Riverhead sues Suffolk over $700G in sewer fees town says are unpaid
Riverhead officials have agreed to sue Suffolk County over what they say is more than $700,000 in sewer fees the county has failed to pay since 2018.
The town board voted 5-0 at its May 22 meeting to hire Riverhead-based law firm Smith, Finkelstein, Lundberg, Isler and Yakaboski LLP to start legal proceedings against Suffolk County to recover sewer rents due from the treatment of sewage generated at the County Center facility on Center Drive.
Riverhead in December set the total fees the county owed them for sewer treatment at the facility at $720,311.44 for 2018, which was due Feb. 1, and $696,073.83 for 2019, which would be paid with four installments of $174,018.46 apiece.
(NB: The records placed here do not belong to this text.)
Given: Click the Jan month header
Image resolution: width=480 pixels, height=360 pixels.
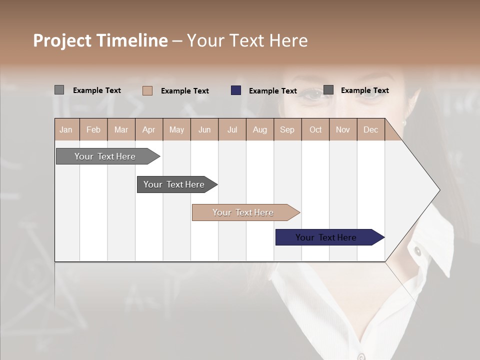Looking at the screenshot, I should (66, 130).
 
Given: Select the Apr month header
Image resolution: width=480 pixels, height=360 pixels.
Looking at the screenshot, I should (148, 130).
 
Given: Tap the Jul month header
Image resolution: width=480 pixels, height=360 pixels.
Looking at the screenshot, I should (232, 130).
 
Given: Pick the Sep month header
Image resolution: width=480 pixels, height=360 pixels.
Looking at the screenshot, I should (287, 130).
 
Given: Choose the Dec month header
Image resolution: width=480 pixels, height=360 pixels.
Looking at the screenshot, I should (370, 130).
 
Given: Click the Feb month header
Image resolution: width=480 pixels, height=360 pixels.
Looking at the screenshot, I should (94, 130).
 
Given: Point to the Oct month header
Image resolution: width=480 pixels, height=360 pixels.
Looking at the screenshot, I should (316, 130).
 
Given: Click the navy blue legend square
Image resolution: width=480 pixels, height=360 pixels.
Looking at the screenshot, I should (236, 90).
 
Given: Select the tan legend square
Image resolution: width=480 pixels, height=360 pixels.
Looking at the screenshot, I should (148, 90).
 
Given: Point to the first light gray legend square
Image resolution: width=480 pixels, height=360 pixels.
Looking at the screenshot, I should (59, 90).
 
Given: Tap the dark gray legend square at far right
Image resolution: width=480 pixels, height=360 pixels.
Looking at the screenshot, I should (328, 90).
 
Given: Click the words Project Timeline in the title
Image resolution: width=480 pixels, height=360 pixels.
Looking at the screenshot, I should (100, 40).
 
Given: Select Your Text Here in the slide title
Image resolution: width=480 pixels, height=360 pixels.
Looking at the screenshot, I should (247, 40).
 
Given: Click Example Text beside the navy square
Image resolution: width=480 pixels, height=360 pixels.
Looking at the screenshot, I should (273, 91).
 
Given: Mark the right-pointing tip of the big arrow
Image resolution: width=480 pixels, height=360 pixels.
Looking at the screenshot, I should (438, 190).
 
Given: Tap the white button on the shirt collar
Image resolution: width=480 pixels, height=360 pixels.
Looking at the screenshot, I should (417, 250).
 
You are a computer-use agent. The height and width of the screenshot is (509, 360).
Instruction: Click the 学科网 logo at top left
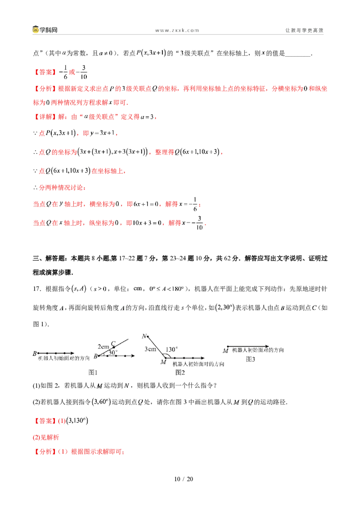(45, 30)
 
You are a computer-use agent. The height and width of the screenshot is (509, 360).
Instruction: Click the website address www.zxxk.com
(177, 30)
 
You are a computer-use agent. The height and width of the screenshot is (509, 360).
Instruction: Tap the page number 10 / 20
(184, 479)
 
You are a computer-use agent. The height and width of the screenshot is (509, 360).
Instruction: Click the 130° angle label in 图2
(171, 349)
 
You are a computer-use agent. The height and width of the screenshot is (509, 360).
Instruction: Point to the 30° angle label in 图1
(113, 352)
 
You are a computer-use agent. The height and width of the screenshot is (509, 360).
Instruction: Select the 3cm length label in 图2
(150, 349)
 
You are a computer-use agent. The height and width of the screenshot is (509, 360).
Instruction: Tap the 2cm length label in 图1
(104, 347)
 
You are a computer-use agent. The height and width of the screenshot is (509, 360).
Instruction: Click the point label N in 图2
(144, 336)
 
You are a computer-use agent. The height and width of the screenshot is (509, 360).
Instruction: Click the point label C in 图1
(113, 344)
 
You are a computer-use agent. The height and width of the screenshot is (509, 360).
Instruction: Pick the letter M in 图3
(225, 351)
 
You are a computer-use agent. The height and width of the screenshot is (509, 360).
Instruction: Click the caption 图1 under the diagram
(93, 372)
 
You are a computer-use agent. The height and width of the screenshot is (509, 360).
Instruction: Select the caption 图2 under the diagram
(180, 372)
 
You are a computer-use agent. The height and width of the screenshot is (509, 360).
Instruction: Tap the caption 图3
(250, 359)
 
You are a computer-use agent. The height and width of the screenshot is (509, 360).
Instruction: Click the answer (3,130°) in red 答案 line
(77, 421)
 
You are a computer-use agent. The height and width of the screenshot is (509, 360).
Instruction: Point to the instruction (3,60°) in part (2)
(101, 402)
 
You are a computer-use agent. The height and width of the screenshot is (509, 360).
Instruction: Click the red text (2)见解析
(46, 437)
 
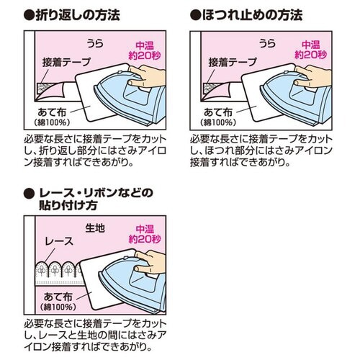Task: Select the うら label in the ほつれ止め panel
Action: pos(262,43)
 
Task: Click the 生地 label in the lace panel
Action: pos(95,228)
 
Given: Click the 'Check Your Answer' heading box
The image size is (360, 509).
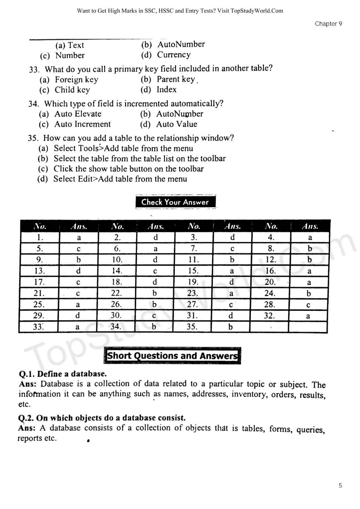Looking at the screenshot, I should [x=175, y=202].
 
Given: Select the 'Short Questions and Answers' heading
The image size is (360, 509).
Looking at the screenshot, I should [x=172, y=355].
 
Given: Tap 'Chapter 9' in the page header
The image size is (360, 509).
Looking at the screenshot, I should [x=328, y=24].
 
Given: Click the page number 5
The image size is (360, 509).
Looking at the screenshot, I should [x=340, y=485].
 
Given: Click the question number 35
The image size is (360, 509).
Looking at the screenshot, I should [x=33, y=138].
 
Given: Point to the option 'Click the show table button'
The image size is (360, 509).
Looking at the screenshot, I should [x=128, y=169].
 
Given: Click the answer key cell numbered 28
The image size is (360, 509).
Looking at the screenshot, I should [x=269, y=304].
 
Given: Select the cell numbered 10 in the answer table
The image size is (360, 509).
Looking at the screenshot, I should [x=117, y=260].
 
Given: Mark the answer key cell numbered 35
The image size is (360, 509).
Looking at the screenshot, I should [x=192, y=327].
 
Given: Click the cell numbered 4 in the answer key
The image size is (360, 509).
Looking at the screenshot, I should [x=271, y=237].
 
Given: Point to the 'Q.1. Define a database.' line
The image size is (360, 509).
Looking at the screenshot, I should [x=63, y=374].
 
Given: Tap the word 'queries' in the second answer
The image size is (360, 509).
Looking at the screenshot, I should [x=310, y=430].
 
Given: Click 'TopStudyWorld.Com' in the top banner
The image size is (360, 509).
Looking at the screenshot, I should [x=257, y=11].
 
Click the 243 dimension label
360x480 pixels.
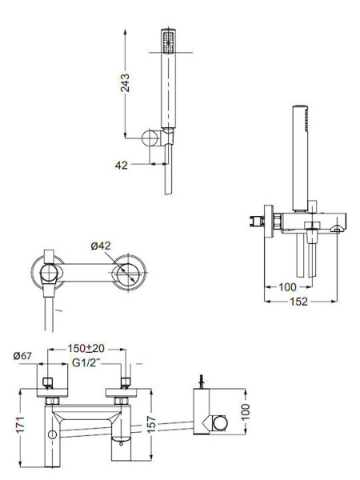(125, 82)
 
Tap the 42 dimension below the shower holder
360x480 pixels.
(122, 166)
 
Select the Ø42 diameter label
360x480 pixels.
(101, 246)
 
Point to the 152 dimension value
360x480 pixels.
(298, 302)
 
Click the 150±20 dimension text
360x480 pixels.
(86, 348)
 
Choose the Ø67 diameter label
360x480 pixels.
(22, 356)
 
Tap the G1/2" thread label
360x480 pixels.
(86, 363)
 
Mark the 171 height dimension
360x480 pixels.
(20, 424)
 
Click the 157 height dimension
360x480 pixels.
(151, 424)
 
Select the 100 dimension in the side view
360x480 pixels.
(287, 287)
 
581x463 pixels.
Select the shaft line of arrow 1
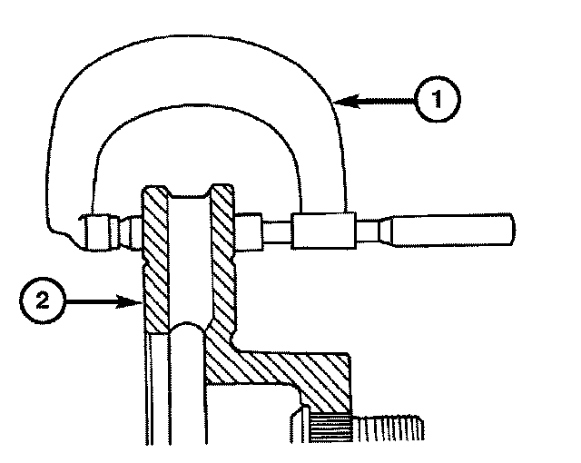pyautogui.click(x=381, y=104)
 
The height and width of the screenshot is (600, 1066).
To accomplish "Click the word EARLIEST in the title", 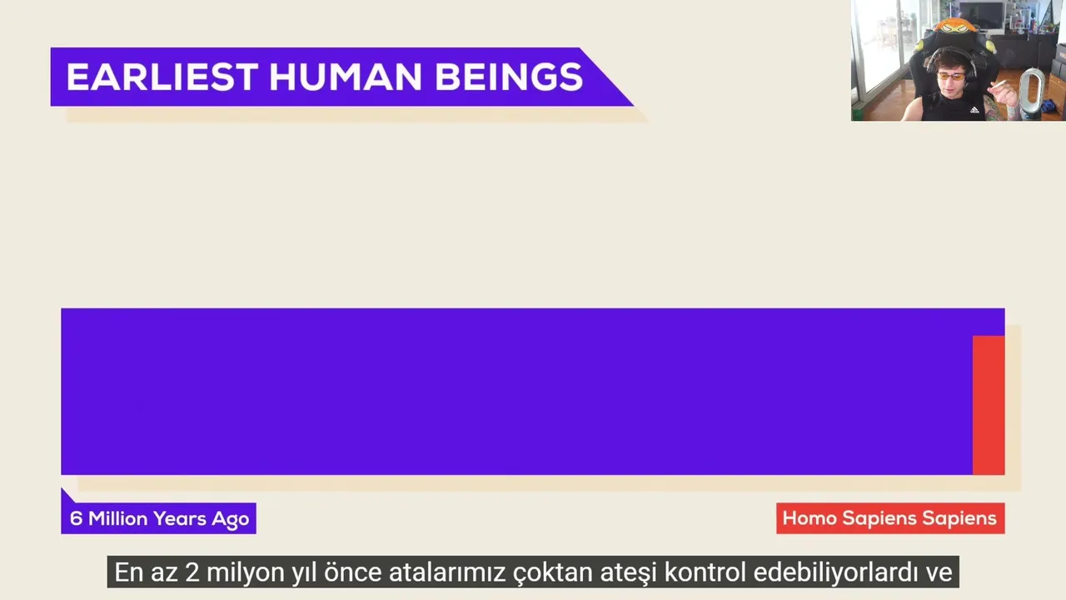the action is coord(162,77).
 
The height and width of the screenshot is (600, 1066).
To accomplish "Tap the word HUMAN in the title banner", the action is coord(346,77).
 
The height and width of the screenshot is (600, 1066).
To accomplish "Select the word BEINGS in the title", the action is coord(509,77).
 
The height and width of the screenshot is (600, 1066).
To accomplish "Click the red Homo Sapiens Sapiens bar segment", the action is coord(989,405).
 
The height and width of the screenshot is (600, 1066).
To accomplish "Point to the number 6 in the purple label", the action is coord(76,518).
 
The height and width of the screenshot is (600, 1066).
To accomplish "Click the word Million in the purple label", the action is coord(118,518).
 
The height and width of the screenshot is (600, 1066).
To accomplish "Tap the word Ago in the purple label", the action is coord(231,519).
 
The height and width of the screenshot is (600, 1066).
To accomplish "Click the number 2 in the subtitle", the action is coord(192,572).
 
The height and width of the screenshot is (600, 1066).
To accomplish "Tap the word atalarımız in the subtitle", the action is coord(447,572).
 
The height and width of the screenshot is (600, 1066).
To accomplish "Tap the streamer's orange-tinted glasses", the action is coord(951,77).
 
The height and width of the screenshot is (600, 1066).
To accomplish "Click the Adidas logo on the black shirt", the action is coord(974,110).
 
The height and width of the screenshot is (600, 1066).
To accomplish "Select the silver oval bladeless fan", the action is coord(1030,93).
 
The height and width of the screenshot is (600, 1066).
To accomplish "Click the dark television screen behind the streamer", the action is coord(980,14).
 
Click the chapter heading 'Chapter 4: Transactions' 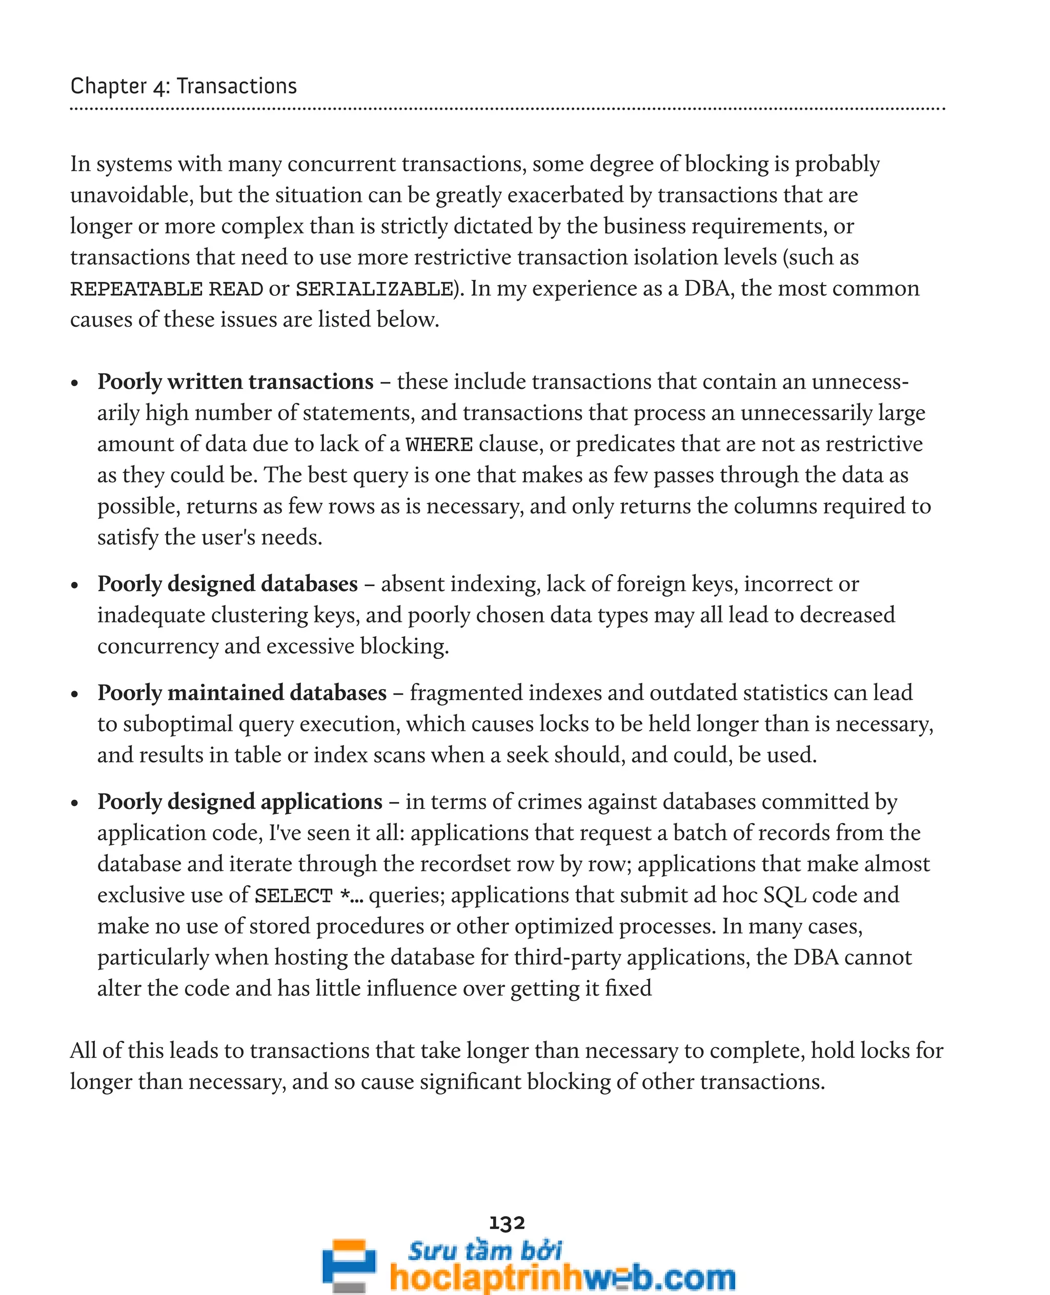(x=183, y=87)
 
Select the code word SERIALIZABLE (x=374, y=289)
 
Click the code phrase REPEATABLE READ (x=166, y=289)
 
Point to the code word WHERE (x=438, y=444)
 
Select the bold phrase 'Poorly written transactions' (x=235, y=381)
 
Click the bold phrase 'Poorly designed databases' (x=228, y=584)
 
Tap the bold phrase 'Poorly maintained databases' (x=242, y=693)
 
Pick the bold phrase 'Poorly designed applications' (x=239, y=801)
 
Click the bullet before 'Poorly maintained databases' (x=75, y=694)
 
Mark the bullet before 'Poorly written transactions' (x=75, y=383)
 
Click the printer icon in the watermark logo (x=349, y=1264)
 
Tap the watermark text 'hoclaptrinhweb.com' (x=562, y=1277)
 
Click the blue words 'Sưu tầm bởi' (x=484, y=1250)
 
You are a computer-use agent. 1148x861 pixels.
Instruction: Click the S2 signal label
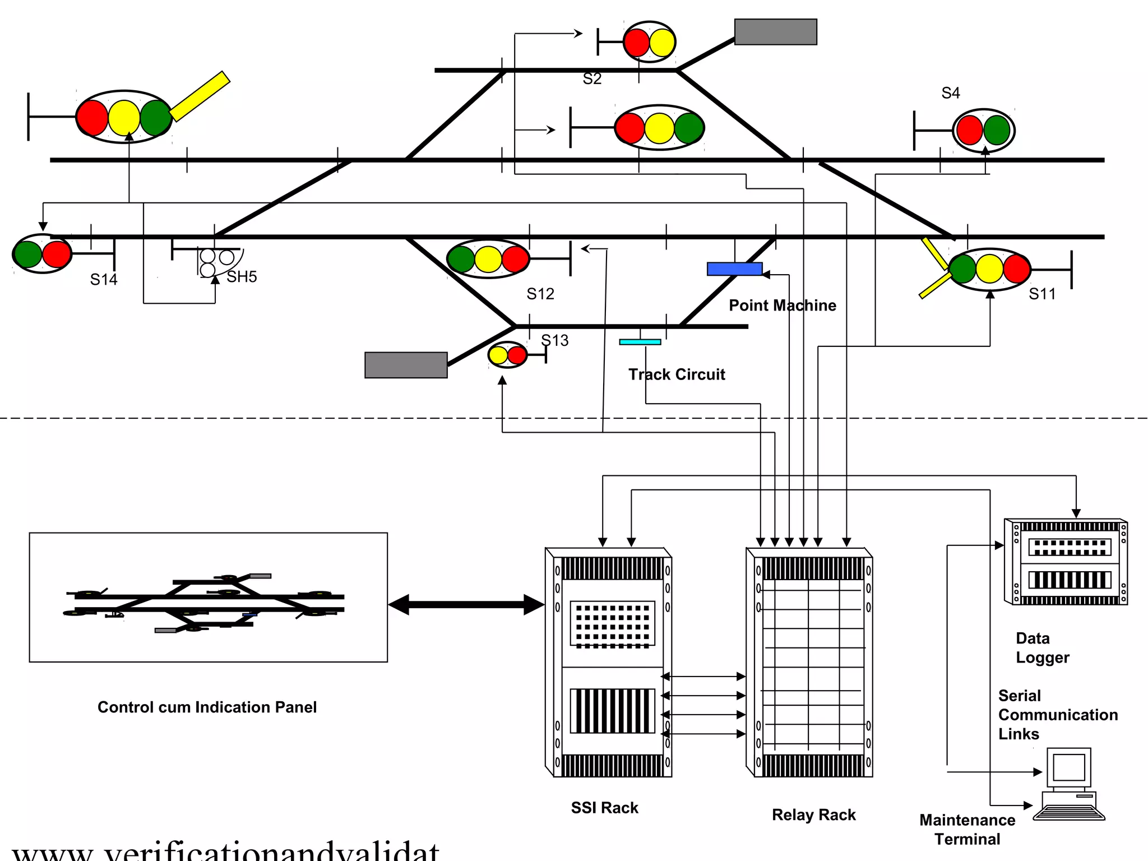592,79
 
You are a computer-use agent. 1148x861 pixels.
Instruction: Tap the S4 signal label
951,93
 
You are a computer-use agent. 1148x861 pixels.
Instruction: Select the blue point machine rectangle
734,269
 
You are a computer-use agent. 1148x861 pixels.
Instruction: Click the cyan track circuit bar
640,342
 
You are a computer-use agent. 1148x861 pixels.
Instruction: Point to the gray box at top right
775,32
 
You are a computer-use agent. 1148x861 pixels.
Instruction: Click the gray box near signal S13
406,365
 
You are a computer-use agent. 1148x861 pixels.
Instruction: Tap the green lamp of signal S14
28,254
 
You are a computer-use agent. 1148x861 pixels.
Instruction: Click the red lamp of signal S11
1016,269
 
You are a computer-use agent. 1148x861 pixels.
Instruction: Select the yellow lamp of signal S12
488,260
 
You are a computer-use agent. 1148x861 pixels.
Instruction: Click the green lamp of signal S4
996,131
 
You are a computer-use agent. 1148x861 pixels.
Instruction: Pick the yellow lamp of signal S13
498,355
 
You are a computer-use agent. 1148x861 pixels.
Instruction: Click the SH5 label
242,277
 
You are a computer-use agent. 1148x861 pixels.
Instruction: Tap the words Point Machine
782,305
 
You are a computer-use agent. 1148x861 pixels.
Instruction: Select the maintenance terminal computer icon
1069,785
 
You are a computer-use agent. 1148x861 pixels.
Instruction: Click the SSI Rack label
604,808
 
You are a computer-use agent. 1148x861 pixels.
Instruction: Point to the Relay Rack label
813,815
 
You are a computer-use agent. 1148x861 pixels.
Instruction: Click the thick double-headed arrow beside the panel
466,605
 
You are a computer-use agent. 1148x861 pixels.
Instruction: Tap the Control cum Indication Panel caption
207,707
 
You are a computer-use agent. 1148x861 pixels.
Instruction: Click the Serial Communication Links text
1057,715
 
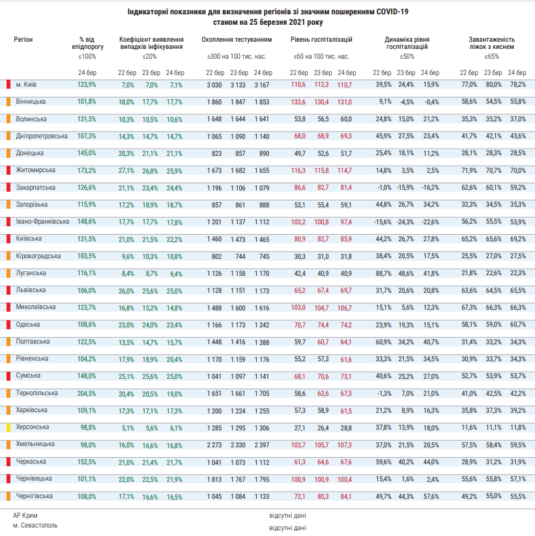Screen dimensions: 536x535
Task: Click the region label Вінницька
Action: [x=30, y=102]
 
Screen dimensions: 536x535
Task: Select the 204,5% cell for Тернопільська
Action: [x=87, y=393]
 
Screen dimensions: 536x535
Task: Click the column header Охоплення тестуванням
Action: [x=237, y=40]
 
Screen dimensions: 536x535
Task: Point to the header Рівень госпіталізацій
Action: [x=321, y=40]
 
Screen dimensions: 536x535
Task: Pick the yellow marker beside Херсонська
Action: [x=7, y=427]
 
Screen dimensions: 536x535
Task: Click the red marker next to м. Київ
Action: [x=7, y=85]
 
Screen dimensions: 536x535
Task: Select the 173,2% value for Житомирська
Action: [x=87, y=170]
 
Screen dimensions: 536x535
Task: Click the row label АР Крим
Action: [x=25, y=515]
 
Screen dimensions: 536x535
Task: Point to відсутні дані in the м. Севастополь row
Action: [x=287, y=526]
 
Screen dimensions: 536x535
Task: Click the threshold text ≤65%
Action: [x=491, y=57]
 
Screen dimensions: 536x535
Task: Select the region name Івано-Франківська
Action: [x=42, y=222]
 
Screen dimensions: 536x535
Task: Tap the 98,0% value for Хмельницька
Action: [x=87, y=444]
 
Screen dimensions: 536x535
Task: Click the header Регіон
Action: [x=23, y=40]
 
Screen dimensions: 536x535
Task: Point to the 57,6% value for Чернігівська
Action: [x=430, y=496]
The first of those installment payments was due March 1. Town officials said the county has not sent any of those payments.
Riverhead Supervisor Laura Jens-Smith said the town had a contract for the past 20 years with the county to provide sewage treatment for the facility as a user outside of the town’s sewer district. Since that contract expired more than a year ago, the town had been negotiating with county officials for a new sewage treatment contract while setting what the town felt would be a “reasonable fee structure” for the county’s sewer rates at their facility, Jens-Smith said.
Town officials believed they could not continue providing sewer service to the facility for another year without the county signing a new contract or making owed payments, she said.
“It’s unfortunate we have to do this, but it’s been a year that we’ve been providing a service without getting a signed contract with them,” Jens-Smith said.
Deputy County Executive Peter Scully said the board’s action was “puzzling because the county has been attempting to pay the sewer charges and the town has resisted those efforts.”
“The town’s use of outside counsel will cost taxpayers hundreds of thousands of dollars in legal bills with absolutely no rhyme or reason," Scully said. "The only ones who will benefit from the town board’s action are the attorneys."
County officials said the town was trying to force the county to pay for Riverhead’s upgrade of its sewer plant, which cost about $24 million and was built to comply with new EPA nitrogen discharge requirements.
Jens-Smith said the upgrade was a separate issue and not the basis for Riverhead's legal action.